### Exercise description
Each record should be given again exactly as it appears, with no image included.

### Stored data entries
-*-*-

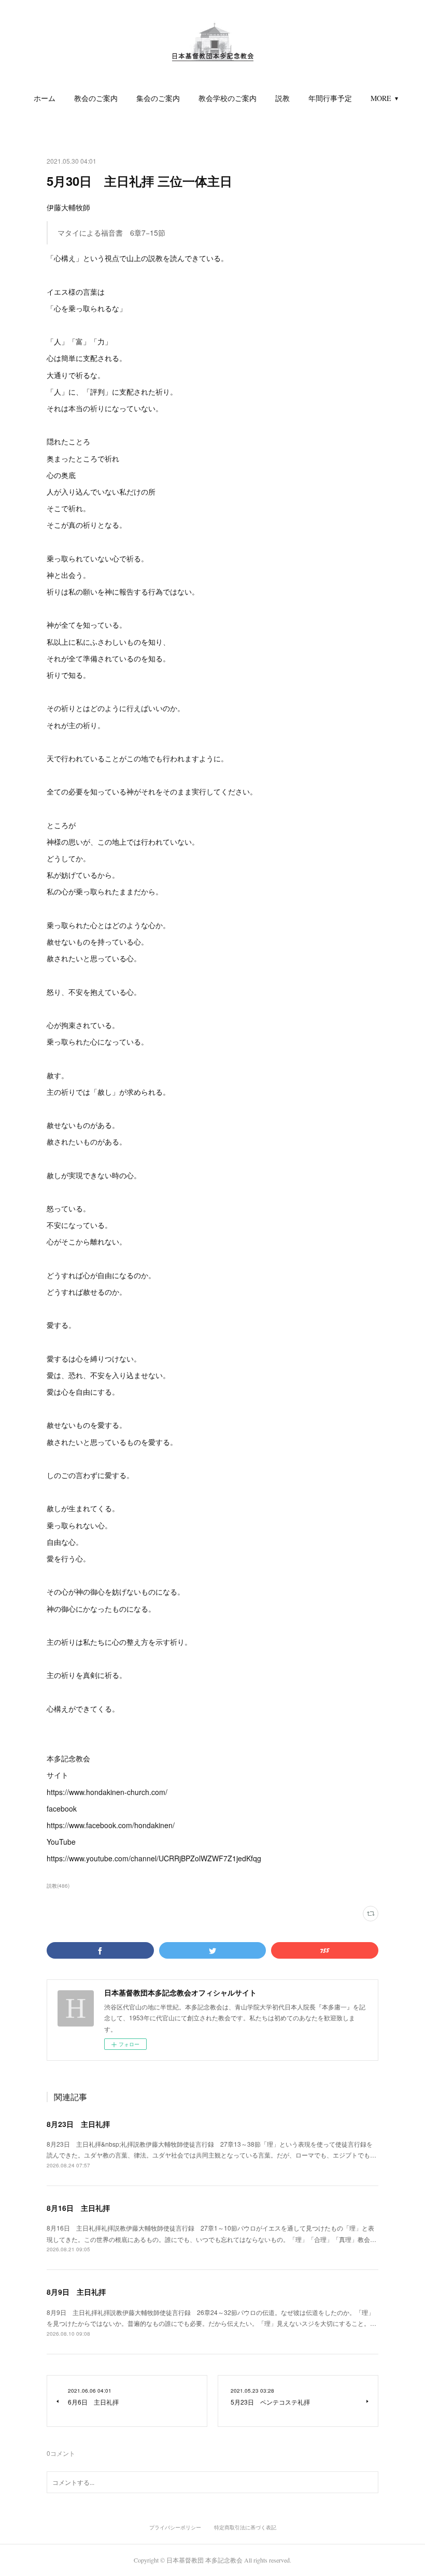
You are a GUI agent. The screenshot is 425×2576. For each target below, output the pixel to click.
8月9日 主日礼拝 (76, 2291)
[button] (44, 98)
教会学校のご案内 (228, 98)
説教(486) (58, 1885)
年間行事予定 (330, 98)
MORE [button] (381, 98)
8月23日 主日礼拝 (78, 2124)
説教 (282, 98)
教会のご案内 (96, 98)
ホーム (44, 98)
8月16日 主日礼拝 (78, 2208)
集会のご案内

-*-*-

### Solution
You are a GUI agent. The screenshot is 425×2576. For each target below, output the pixel to click.
8月9日 主日礼拝 (76, 2291)
[button] (44, 98)
教会学校のご案内 (228, 98)
説教(486) (58, 1885)
年間行事予定 (330, 98)
MORE [button] (381, 98)
8月23日 主日礼拝 (78, 2124)
説教 (282, 98)
教会のご案内 (96, 98)
ホーム (44, 98)
8月16日 主日礼拝 (78, 2208)
集会のご案内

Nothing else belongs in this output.